▸ **PROVIDED TEXT**
Fig. 4. Vibration insoles can assist in navigation for the blind. Image from 89] used with permission from IEEE

There is a clear tradeoff between user comfort and density of feedback information
when deciding on the location to apply haptic feedback as a vision aid. While applying
tactile sensations to the waist or sole of the foot may be natural locations given
that most people already wear belts and shoe insoles, stimulating high-density mechanoreceptor
areas such as the mouth and fingertips enables higher resolution feedback that may
more realistically convey visual information. A key emphasis moving forward should
be identifying the most critical visual information for the blind and mapping this
in an intuitive way to the users. Given that human response to visual information
tends to be application specific, such as responding to non-verbal communication cues
versus changing gait patterns to avoid an identified obstacle during navigation, haptic
feedback strategies may also need to be application-specific instead of attempting
to generalize all visual information.

▸ **WORK ORDER**
Continue the passage on haptic feedback as a vision aid for the blind, starting right after its final sentence.

(Source data)

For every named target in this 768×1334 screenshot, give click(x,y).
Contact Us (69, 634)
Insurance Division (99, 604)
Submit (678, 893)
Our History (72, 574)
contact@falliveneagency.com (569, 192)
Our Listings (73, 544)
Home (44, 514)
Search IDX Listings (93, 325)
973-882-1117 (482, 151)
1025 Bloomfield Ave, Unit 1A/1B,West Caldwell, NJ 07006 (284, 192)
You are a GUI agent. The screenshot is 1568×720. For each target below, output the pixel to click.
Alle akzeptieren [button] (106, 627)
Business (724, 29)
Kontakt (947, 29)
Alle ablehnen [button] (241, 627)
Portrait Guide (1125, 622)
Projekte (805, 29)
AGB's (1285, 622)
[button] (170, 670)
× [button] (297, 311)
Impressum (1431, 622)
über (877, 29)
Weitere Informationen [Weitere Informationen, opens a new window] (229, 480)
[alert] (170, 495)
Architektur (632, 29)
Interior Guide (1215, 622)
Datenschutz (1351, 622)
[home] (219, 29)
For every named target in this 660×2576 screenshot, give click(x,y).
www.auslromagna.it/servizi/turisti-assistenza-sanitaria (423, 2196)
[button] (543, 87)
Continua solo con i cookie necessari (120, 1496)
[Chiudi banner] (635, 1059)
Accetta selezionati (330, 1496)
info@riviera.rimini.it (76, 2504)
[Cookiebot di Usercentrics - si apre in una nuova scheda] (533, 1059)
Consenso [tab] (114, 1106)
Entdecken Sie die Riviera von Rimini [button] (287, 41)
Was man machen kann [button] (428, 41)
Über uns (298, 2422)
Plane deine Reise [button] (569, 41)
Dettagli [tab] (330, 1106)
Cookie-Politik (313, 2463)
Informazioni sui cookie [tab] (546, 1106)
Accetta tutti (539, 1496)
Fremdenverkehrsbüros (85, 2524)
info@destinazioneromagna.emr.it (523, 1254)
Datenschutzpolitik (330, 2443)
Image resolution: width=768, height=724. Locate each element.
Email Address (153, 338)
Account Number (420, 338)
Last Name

▸ **RESULT OF THIS EXERCISE**
Auditory aid for the deaf

To hold conversations, the hearing impaired typically rely on visual or tactile cues,
such as fingerspelling, lip reading, or Tadoma. Alternatively, tactile vocoders perform
a frequency analysis of incoming auditory signals and display spectral information
as stimulation on the skin of the hearing impaired 91], 92]. Saunders et al. 93] presented an abdomen belt of electrotactile stimulators encoding speech frequencies
for speech recognition in profoundly deaf children (hearing loss of greater than 90 dB
for 250 Hz sound frequencies). Improvement in speech production and intelligibility
was observed after a 4-month exploratory study. Boothroyd et al. 94] showed that intonation can be more easily recognized using mechanical strokes on
the skin implemented as an array of eight solenoids actuated depending on the pitch
extracted from a microphone or accelerometer. A comparison between multichannel vibrotactile
and electrical tactile stimulation for relaying sound frequency is presented in 95]. The two tactile display devices differed in stimulation modality (vibrotactile,
electrotactile), location of stimulation (forearm, abdomen), and voice processing
(with and without noise suppression). Results showed that both devices provide benefits
beyond lipreading alone. Bernstein et al. 96] compared three vibrotactile vocoders on the forearm in normal and hearing-impaired
subjects and found that greater resolution in the second formant region and linear
output scaling led to significant improvements of sentence lipreading with vocoders.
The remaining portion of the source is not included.